Writ of Error to the County Court of Cook county; the Hon. Orrin N. Carter, Judge,, presiding.

Huff & Cook, Wm. F. Carroll, M. F. Cure, Rogers & Mahoney, and F. A. Willoughby, for plaintiffs in error.

Charles M. Walker, Armand F. Teefy, and Wm. M. Pindell, (J. D. Adair, of counsel,) for defendant in error.

Mr. Chief Justice Cartwright

delivered the opinion of the court:

Writs of error were sued out from this court in eighteen cases to review judgments of the county court of' Cook county confirming special assessments levied to pay for improvements of streets in the city of Chicago. The assignments of error in the several cases questioned the validity of the ordinance providing for the improvements. The questions being of the same nature, the causes were on motion, by order of court, consolidated.

In the ordinances found in fifteen of the transcripts of record the description of the improvement is defective *437in the same respect as the ordinance considered in Lusk v. City of Chicago, 176 Ill. 207. In the ordinances in the three remaining transcripts the description is defective in the same particular as the one passed on in Holden v. City of Chicago, 172 Ill. 263. The brief and argument for the city of Chicago in the consolidated cause states the position of the city, as follows: “No contention is submitted in the briefs filed by counsel for plaintiffs in error in these cases other than the invalidity of the ordinance thus found in each transcript.
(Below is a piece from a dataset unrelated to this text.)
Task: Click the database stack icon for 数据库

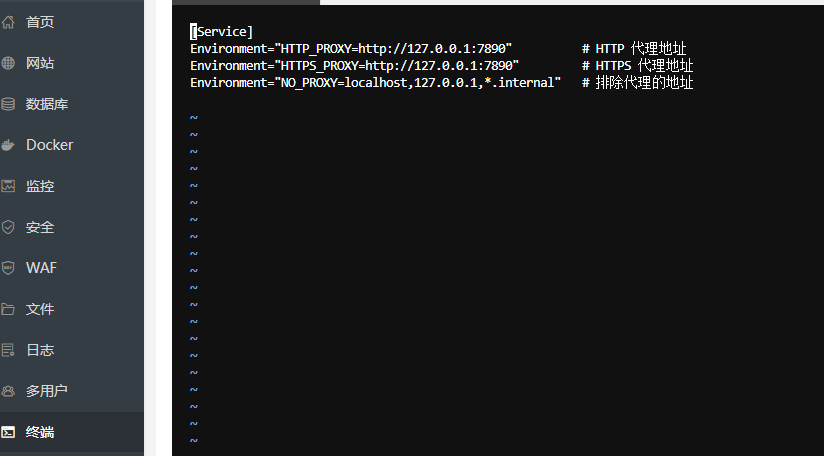Action: pos(8,104)
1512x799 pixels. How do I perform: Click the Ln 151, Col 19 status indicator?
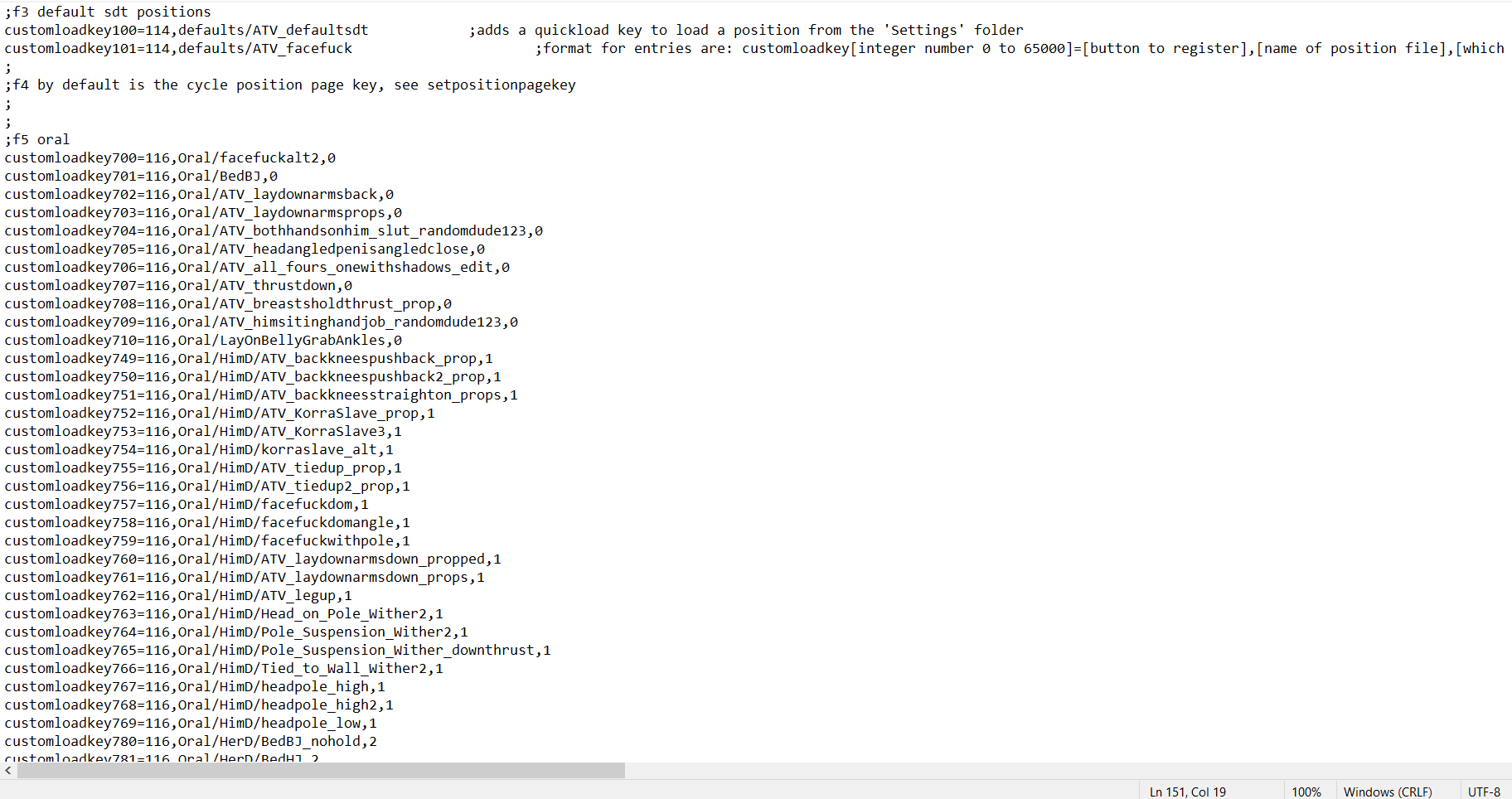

The appellees’ sole reply is, that the ordinance did not become a part of the record of the court below by being attached to the petition. Such a petition must be sustained by evidence of the passage of the ordinance recited therein, which ordinance, to be admissible in evidence, must be proven as required by law, and to be reviewable must be made a part of the record by a proper bill of exceptions.”

The statute under which these proceedings were had required that the petition should recite the ordinance for the proposed improvement. If it failed to do so it would not authorize the levy of auy assessment. The ordinance might be recited by repeating it in the body of tine petition or by attaching a copy and making it a part thereof, and, in accordance with the usual custom, the latter method was adopted in these cases. If it could be said that the ordinance so attached was not recited as a part of the petition, the judgments could not be sustained on that ground. If considered as a compliance with the statute requiring" the petition to recite the ordinance, it is a part of the petition. We regard the attaching of a copy and making it a part of the petition as a good recital, and as the petition is a part of the record, the ordinance, which is a necessary part of it, is included in the record. And we so held in Lundborg v. City of Chicago, 183 Ill. 572.

The judgments are reversed and the cause remanded.

Reversed and remanded.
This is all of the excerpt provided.